Sunday, January 3, 2010

We're Done!

The yearlong food experiment is over, and we celebrated with a wonderful potluck at Jo and Kris's home. Most of the remaining core members brought a dish still made with local foods, but with a few non-local flourishes. Kris kept us filled with fresh coffee, offering dabs of local honey and some coconut milk. It sure is nice to have coffee all the time!
Though I had plenty of difficult days, I am certainly glad, now that it is over, that I participated in the food challenge all year. Things I thought would be really hard turned out to be pretty easy. I really had not too much trouble going without prepared condiments and exotic spices.

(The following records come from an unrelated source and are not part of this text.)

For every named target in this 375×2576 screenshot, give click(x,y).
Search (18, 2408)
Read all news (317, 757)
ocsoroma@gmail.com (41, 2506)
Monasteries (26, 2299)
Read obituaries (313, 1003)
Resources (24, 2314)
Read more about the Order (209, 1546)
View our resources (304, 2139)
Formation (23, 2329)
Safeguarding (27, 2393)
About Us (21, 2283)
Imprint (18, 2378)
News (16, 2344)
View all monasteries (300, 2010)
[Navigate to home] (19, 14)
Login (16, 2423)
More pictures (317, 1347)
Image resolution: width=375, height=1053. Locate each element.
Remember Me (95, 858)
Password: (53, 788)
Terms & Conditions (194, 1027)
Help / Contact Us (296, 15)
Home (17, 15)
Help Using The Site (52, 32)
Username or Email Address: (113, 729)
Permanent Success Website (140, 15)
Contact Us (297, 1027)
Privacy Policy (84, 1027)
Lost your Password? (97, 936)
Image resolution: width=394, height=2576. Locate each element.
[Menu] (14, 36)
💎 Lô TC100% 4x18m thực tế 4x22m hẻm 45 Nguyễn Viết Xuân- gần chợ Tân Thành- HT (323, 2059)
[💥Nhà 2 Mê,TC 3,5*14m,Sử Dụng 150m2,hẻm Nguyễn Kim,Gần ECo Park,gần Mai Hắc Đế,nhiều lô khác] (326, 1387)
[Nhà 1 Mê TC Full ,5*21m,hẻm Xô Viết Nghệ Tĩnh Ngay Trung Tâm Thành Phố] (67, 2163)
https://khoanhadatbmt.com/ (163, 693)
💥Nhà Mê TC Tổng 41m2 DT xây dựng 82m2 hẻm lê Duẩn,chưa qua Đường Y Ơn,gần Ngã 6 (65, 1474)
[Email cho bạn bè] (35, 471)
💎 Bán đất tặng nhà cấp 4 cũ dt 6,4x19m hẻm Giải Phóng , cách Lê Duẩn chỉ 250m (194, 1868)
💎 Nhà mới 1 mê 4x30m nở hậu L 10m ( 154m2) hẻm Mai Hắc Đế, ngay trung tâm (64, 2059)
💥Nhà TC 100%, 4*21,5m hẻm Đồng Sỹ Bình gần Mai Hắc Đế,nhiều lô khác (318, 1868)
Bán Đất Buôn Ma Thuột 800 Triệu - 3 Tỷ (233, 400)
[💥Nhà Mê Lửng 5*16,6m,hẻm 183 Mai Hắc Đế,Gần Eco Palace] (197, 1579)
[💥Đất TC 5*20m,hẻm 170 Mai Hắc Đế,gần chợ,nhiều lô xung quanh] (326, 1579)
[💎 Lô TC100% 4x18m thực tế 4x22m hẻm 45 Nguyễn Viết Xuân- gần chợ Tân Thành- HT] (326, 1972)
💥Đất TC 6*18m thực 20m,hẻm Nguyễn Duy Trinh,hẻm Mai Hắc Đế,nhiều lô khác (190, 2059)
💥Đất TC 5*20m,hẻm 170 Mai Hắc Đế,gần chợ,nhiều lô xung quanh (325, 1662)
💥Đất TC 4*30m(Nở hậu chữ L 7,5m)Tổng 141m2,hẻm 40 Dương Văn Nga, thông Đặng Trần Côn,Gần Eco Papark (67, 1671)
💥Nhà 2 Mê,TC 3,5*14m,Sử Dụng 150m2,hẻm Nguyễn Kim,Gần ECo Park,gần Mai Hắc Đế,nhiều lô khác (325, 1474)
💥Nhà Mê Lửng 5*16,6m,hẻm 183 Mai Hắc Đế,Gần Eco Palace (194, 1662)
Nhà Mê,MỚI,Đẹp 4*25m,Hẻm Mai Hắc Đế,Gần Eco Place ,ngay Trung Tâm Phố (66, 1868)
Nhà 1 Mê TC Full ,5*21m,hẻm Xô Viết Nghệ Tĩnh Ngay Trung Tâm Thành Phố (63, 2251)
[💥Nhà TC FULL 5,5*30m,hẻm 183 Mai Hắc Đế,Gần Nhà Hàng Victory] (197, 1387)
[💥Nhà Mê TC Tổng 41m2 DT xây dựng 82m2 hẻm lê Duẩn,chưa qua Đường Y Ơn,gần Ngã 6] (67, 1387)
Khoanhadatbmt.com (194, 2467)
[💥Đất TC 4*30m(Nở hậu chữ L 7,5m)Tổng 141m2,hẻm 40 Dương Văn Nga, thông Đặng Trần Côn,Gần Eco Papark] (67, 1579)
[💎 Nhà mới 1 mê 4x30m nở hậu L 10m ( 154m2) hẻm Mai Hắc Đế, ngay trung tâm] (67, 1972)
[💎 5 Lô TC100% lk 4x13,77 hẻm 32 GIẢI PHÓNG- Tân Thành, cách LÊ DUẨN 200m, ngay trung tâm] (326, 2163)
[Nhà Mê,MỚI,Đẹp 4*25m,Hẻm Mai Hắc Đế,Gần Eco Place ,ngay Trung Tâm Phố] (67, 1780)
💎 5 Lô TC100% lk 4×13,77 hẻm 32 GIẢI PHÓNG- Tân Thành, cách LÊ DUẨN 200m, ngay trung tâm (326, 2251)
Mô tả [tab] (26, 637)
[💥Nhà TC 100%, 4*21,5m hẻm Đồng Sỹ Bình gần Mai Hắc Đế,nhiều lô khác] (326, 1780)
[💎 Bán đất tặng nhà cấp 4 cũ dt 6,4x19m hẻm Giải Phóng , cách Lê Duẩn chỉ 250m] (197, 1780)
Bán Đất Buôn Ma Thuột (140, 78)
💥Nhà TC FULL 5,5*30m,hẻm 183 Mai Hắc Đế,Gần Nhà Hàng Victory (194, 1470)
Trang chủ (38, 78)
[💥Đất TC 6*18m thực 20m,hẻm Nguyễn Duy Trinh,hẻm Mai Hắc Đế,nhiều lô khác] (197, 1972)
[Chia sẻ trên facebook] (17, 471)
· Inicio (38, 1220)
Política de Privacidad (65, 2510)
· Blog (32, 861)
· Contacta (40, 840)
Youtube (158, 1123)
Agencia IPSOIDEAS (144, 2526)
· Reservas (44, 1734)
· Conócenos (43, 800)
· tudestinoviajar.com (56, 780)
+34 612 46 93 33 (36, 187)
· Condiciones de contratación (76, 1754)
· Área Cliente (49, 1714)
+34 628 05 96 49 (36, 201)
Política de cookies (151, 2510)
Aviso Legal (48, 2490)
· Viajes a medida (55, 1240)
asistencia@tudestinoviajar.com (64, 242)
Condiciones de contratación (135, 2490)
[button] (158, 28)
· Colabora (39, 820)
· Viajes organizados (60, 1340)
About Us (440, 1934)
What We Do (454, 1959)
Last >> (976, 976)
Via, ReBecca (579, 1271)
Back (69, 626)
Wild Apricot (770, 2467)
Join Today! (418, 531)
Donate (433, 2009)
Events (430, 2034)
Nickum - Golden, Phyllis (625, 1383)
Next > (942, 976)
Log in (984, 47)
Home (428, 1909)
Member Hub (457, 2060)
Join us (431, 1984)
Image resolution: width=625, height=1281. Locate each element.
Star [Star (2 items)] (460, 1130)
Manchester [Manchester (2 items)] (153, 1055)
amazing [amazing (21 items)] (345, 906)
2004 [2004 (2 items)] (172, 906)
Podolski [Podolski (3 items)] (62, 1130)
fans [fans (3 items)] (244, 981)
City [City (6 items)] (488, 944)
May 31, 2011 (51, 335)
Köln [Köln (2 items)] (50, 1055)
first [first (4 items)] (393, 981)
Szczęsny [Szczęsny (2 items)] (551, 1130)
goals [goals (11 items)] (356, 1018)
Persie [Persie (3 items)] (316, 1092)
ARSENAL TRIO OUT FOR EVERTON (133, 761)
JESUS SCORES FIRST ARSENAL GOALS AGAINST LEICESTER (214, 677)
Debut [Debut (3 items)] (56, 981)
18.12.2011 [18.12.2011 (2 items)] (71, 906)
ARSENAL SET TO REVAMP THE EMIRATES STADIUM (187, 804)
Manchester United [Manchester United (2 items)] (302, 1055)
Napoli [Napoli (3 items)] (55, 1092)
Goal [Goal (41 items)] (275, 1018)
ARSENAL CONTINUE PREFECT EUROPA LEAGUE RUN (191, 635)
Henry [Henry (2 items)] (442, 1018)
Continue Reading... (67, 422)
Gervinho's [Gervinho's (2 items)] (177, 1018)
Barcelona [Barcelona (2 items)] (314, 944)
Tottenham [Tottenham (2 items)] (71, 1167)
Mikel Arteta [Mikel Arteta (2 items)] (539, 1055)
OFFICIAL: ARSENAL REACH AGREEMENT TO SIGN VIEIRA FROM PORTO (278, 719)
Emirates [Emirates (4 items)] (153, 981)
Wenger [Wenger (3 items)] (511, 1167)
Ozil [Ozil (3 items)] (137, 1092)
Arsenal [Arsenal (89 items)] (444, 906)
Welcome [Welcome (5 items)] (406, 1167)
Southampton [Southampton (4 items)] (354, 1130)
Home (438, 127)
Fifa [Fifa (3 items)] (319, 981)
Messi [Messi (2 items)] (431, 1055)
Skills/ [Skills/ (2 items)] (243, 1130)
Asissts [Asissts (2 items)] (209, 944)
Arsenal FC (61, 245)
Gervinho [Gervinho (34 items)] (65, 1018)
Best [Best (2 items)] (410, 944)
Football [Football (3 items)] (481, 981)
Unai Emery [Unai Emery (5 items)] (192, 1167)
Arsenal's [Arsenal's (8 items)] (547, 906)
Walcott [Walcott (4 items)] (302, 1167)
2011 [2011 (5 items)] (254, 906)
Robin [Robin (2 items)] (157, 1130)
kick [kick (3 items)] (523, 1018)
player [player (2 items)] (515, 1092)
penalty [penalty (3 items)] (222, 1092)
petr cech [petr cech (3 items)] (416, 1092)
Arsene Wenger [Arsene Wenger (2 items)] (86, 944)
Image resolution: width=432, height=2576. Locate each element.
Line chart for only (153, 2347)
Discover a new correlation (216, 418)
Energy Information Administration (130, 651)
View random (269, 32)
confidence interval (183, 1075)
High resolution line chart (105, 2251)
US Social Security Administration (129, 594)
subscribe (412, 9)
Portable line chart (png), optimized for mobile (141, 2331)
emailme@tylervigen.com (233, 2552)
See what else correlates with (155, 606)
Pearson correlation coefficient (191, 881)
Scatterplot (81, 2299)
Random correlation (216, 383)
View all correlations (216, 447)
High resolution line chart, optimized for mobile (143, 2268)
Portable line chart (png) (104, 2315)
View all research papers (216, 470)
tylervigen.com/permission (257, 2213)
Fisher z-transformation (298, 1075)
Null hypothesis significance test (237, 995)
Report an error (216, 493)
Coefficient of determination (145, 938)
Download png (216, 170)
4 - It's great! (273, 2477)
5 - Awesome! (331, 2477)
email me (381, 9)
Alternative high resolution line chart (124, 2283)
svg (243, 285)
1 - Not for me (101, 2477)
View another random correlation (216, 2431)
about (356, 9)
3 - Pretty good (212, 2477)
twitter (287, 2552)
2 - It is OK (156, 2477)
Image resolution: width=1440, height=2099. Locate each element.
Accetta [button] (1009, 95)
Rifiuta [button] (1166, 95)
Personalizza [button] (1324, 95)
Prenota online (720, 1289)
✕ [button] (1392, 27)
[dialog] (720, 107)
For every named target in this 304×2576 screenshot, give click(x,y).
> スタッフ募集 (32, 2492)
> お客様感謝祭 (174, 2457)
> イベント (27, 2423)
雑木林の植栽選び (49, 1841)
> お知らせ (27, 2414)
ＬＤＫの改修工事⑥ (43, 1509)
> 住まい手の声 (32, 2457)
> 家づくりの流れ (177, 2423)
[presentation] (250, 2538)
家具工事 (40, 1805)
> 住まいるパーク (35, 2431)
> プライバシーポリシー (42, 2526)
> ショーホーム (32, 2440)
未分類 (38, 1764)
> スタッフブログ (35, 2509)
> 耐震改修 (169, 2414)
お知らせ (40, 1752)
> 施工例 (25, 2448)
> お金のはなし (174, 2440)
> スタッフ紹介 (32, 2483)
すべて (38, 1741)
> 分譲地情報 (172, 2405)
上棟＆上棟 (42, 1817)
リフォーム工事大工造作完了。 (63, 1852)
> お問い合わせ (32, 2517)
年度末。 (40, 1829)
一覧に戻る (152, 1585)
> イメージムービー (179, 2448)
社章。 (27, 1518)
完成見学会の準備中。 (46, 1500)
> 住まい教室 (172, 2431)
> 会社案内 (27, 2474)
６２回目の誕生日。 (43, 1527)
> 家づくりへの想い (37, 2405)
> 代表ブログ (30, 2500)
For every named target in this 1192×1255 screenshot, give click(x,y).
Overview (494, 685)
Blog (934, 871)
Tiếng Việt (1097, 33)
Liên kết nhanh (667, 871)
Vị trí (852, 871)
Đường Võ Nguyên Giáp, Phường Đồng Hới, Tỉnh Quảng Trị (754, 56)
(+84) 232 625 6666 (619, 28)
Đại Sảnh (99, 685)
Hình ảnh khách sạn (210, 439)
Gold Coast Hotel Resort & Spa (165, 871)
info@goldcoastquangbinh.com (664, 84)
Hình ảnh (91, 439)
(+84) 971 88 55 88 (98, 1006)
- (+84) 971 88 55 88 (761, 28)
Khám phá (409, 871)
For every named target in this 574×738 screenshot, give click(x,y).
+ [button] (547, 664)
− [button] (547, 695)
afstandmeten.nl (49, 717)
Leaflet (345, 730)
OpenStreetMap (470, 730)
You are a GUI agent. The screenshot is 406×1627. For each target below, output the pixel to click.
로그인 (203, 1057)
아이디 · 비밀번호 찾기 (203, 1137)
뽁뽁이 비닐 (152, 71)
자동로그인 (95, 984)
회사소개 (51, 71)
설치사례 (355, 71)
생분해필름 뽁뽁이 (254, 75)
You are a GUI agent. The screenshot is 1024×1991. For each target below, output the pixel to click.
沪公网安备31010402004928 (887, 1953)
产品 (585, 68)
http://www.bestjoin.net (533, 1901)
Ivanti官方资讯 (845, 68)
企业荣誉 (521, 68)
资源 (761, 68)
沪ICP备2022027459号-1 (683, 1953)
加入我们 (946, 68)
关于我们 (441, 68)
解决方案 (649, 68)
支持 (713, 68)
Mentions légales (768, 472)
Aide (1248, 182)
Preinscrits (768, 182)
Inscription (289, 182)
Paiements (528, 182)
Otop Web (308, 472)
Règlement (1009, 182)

I was surprised that the social aspect of eating with my friends would be the hardest challenge of the year.
It was pretty fun on the first day of this year, hearing each remaining core member recount their experiences. I wasn't the only participant who found themselves becoming uncharacteristically picky about the quality of their food, their lessening comfort level upon visiting a typical grocery store, their continuing commitment to local eating and the big reduction in their trash.
Will I continue? You bet, with the Locavore Lite 2010 plan. I will continue to try to grow as much of my own food as I can, eat locally-grown foods, trade with my friends and neighbors and eat as close to the ground as I can. But this week has also included Napa Valley wine, Indian spices, coffee, wheat berries and miso soup.